→ **Material for this exercise**
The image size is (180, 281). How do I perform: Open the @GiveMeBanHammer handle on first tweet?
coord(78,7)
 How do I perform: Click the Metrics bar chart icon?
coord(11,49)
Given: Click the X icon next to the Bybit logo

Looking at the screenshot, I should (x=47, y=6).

...

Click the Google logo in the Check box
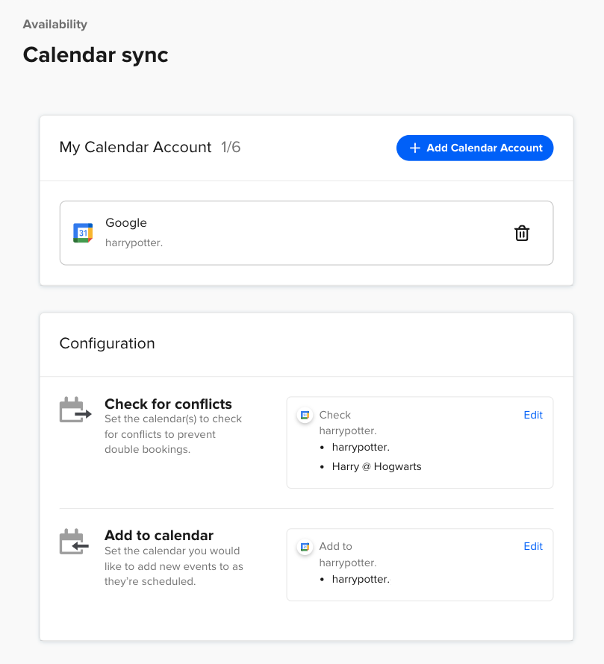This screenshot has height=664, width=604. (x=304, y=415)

...

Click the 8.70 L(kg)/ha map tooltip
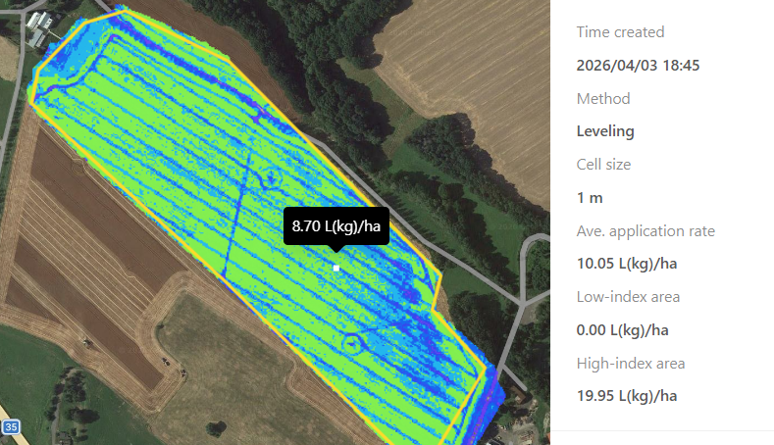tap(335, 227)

→ **Exercise requirements**
Identify each line in the entries above that contains the word "icon", and copy those lines.

→ **Task answer**
 How do I perform: Click the Metrics bar chart icon?
Given: Click the X icon next to the Bybit logo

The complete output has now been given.